# 400 hps room size



## ROOR (Aug 12, 2006)

.............


----------



## Mutt (Aug 12, 2006)

I use florous with great results. a mix of cool white and soft white. 
MH is good, but florous for veg. no heat problems like a big HID. Florouis work fine for Veg. IMO.

with a 400W. you could easily get a 1/4 lb. every 2 months.


----------



## ROOR (Aug 12, 2006)

Mutt said:
			
		

> I use florous with great results. a mix of cool white and soft white.
> MH is good, but florous for veg. no heat problems like a big HID. Florouis work fine for Veg. IMO.
> 
> with a 400W. you could easily get a 1/4 lb. every 2 months.



Sup Mutt, I see your a reg here.. Thanks for the reply...


----------



## TURKEYNECK (Aug 13, 2006)

> with a 400W. you could easily get a 1/4 lb. every 2 months.


Teach me how please. ROOR I have a 400 and my spot is four foot wide. Perfect IMO.


----------



## TURKEYNECK (Aug 13, 2006)

six foot would be good...ofcoarse eight would be better though. I built my box two feet deep four foot wide and against everyones advice..four foot tall. I have done lots of low stress training to keep them short...with eight feet you would be able to grow some monsters for sure.


----------



## astra007 (Aug 14, 2006)

with 2 boxes; 1 fer veg and 1 fer flower and sticking to indicas you should be able to get 6 crops a year easy.  you will have an eight week window for each go.  by prep work on the veg and clone room, you can fill the flower room/box and remove the mature plants every 8 weeks max.  that 400 will do 5 - 8 plants.  HM  or HPS?   you can get 430 bulbs


----------



## Mutt (Aug 14, 2006)

Mind if I chime in?
I use florous for veg with great results. MH would be fine for veg. I just like the low heat produced with florous. I use an even mix of cool white and soft white.


----------



## astra007 (Aug 14, 2006)

ok, mutt and turkey; how about a combo of both fluero's and a 400w?  i have seen a small cabinet grow set up with t5 grow tubes plus a 400w fer additional light, i thought it was a great idea.  your thoughts?  secondly, if ya got the money and are seeking a new ballast then maybe pick up 1 of the new switchable ballasts?  then ya would be set fer a yummy personal growing experience.


----------



## astra007 (Aug 14, 2006)

roor yer on the right track - ya can get 430 bulbs fer the HPS.  later or by looking thru the forum you can learn how to take a crop off in 6 weeks.


----------

┄┄┄┄┄┄

◆ **THE TASK**
Please answer these about the thread on grow room size:
(a) What two kinds of fluorescent light does Mutt mix for veg?
(b) What are the depth, width, and height of the box TURKEYNECK built?
(c) How many plants does astra007 say the 400 will handle?
The lines after the thread aren't needed here.

◆ **GIVEN MATERIAL**

┄┄┄┄┄┄

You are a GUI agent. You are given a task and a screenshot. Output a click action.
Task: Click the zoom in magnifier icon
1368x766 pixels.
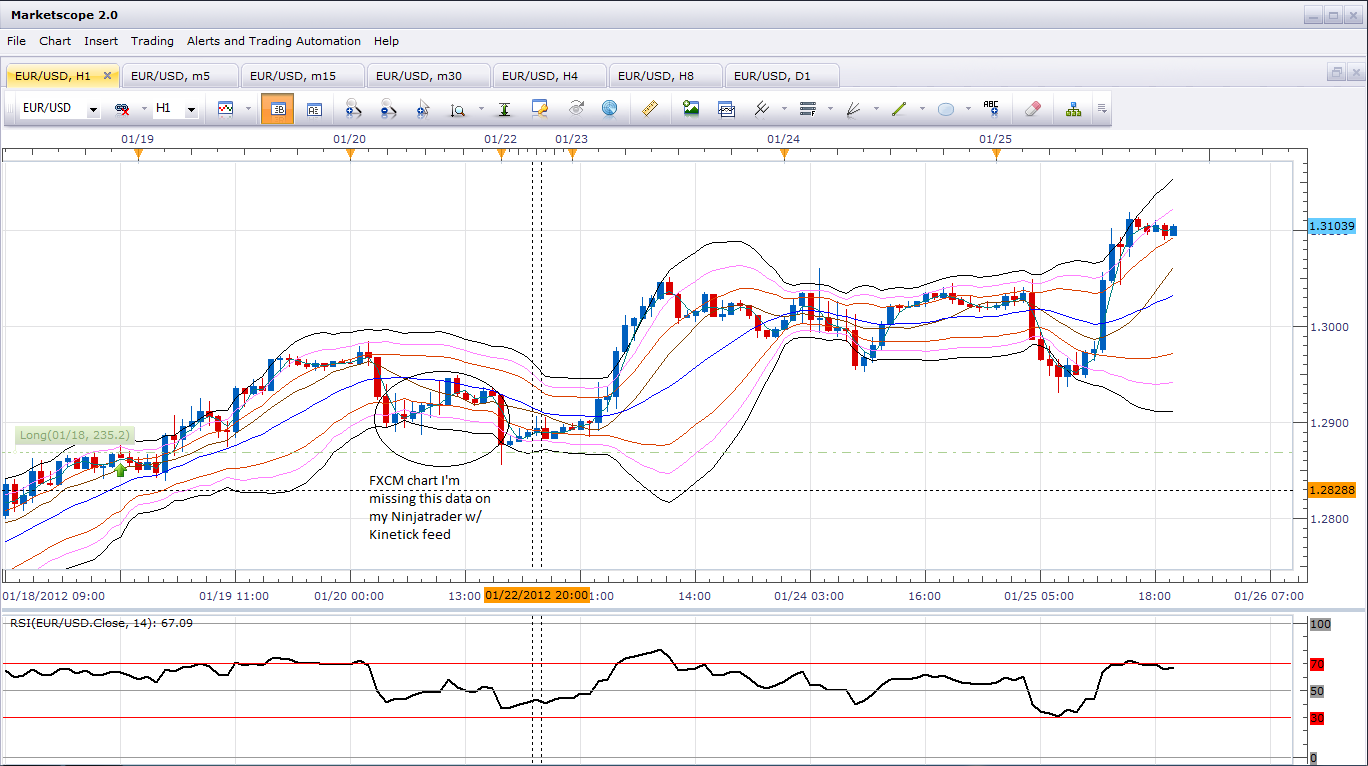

┄┄┄┄┄┄

◆ **WRITTEN SOLUTION**
(a) Cool white and soft white.
(b) Two feet deep, four feet wide, and four feet tall.
(c) 5 to 8 plants.